This article is written by a student writer from the Her Campus at Western chapter.

London, Ontario has a reputation for boasting incredible local artistic talent. Forest City is home to a myriad of phenomenal artists, who work across various media, methodologies and theories. This series will highlight some (but by no means all) of this city’s raddest ART GRRLS and delve into how and why they make the art they do.

This month I had the privilege of interviewing Anna Miltenburg, a fourth year studio art major at Western University whose work she calls “an amalgamation of installation, video, projection and silkscreen”. She is especially interested in projection and installation’s phenomenological effects, or how a changed space can make a body react. Miltenburg cites feminist theory, queer theory and film as influences on her work.  She describes her art as “intimacy with light and texture.”

Anna Miltenburg, used with permission of the artist

Miltenburg is also intrigued by the experiential contrasts between technology and the palpable, often teasing out tensions between the two within her work. The body reacts differently to digital and physical art; the former inspires virtual realities while the latter creates intimate moments between viewer and art object (touch is a powerful thing).
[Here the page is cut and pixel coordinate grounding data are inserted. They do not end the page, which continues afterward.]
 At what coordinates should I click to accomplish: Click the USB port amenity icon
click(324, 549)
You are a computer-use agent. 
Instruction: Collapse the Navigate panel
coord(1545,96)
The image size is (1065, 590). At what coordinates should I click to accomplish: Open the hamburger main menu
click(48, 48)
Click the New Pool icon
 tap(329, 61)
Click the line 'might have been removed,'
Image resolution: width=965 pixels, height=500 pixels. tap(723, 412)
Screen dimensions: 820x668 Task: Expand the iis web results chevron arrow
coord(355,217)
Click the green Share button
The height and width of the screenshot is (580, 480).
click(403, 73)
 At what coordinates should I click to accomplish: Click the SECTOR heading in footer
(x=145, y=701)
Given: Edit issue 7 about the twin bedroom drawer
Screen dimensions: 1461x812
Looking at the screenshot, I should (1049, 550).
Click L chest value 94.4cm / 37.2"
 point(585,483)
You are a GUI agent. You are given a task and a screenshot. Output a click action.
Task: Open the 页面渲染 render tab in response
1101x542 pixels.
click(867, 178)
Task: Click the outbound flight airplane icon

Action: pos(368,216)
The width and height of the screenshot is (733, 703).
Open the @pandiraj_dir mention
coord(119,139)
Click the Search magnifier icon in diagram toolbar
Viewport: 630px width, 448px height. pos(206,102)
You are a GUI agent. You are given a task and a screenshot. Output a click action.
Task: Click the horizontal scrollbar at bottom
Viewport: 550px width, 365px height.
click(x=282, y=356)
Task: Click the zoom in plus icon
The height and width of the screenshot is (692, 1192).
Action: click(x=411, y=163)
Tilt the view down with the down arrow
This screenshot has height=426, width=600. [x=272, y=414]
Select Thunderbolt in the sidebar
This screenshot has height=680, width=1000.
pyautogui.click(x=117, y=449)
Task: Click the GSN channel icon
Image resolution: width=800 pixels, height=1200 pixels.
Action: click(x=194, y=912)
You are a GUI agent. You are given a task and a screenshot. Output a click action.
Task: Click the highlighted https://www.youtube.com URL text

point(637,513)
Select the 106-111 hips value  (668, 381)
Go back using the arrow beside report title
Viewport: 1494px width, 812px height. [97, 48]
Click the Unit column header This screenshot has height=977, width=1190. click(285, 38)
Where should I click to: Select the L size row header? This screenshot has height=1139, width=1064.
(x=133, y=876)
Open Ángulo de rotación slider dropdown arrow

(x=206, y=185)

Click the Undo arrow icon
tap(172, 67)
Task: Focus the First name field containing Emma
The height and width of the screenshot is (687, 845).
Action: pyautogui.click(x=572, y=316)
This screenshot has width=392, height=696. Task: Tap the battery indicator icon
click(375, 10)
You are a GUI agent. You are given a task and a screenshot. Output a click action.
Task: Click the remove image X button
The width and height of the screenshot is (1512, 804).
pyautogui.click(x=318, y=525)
When I think of these two contrasting art experiences, I think of the piece Miltenburg made last year in our Honours Studio seminar. Our class entered a dark room and were first washed over with the sound of water. Then we were drawn to the light in a corner, a small projection of video collage: images of lakes and rivers mirrored the water pouring out of Miltenburg’s own mouth, layered over one another and flowed into an aquatic assemblage. Only after did we realize what the video was being projected onto. It was a piece of wood that Miltenburg had assiduously and delicately whittled. We were invited to touch it and feel its texture. This physical souvenir of Miltenburg’s projections changed the nature of her piece: the ephemeral space of darkness, light and water made us feel, but the physical object made us remember.

Anna Miltenburg, “Purity”, 2017, used with permission of the artist

She tells me, “The one thing with using technology is that it can sometimes feel almost fragmented from being personal. So, I’ve been wanting to add a performance element or some way you can actually connect with the work physically, which is why I like having the physical aspect. It gives it a bit more [tangibility].” This year, in lieu of whittled wood, Miltenburg is planning to flex her silkscreening muscle to create environments of printed fabrics and projections, where the viewer will encounter a total affective and sensory experience.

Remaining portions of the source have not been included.